Dans World’s End Club, le joueur incarne les membres du Club des battants et principalement Reycho. Victime d’un accident de bus après qu’une comète frappe Tokyo, le groupe de jeunes amis se réveille dans un Japon postapocalyptique et dangereux. Pour comprendre les raisons des étranges événements qui l’entoure, le Club des battants se fixe un objectif : rejoindre la capitale en traversant tout le pays.

Pour cela, le joueur enchaîne différentes étapes sur une frise chronologique. Certaines sont exclusivement narratives et d’autres prennent la forme d’un jeu d’aventure en 2,5D. On y incarne Reycho ou l’un de ses compagnons qui se découvrent des super-pouvoirs au fil de l’histoire : l’un peut se transformer en acier, l’autre devient un frappeur hors-pair etc. Ces phases de gameplay sont toutefois extrêmement pauvres et ne consistent généralement qu’à résoudre de petites énigmes ou des phases d’infiltration trop sommaires. On meurt tout de même souvent à cause de la latence inconfortable que l’on perçoit dans les contrôles.

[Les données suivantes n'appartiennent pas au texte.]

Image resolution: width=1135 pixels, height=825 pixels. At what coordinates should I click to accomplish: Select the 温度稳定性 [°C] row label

Cela dit, World’s End Club étant une expérience narrative avant toute chose, l’aridité de ses phases d’action n’est pas spécialement pénalisante, contrairement à sa narration stéréotypée. On a l’impression que les réalisateurs ont essayé de cocher toutes les cases du mystère à succès (jeu de survie, antagoniste zinzin, bris du quatrième mur…) sans aller au bout de leurs idées. Les personnages, très caricaturaux, n’évoluent que très peu et certains manquent cruellement de relief, comme Mowchan, un gentil garçon obnubilé par la nourriture. La première fois, on soupire à cause de ce ressort comique d’une autre époque ; après douze heures de jeu, on le trouve insupportable.

Le mystère de World’s End Club est néanmoins plutôt bien mené et donne tout son intérêt au titre. Quelques révélations font leur effet, à condition d’accepter le contrat de lecture. Certaines sont plus invraisemblables encore que dans les modèles du genre. Le joueur peut parcourir quelques embranchements scénaristiques qui se rejoignent systématiquement et seul un choix permet d’embrayer sur la « vraie » fin, après avoir accédé à la mauvaise conclusion au préalable.

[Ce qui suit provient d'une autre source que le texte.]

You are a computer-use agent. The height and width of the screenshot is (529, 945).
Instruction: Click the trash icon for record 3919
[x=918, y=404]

Mais si l’histoire possède de bons côtés qui donnent envie de dévoiler les tenants et les aboutissants de World’s End Club, la mise en scène ne permet pas de pleinement s’immerger dans le récit. Les exigences de réalisation sont extrêmement basses et on peine à comprendre comment le travail de Grounding Inc. a pu être validé. On pense à cet arrière-plan tristement immobile représentant des animaux, on pense aussi aux nombreuses fois où les pieds des personnages traversent le sol. Mis bout à bout, ces désagréments sont de véritables éléments de distanciation et donnent l’impression de jouer à une relique des temps anciens.

N’aurait-il pas mieux valu réaliser un roman visuel dans la plus grande tradition du genre ? World’s End Club donne en effet l’impression d’ambitions supérieures aux ressources disponibles en dépit d’une histoire qui ne manque pas de surprises. L’ambiance plus enfantine qu’à l’accoutumée, appuyée par le chara design de Take (Pokémon Soleil et Lune, Pokémon Épée et Bouclier), offre en plus, si l’on adhère au style, un vent de fraîcheur bienvenu.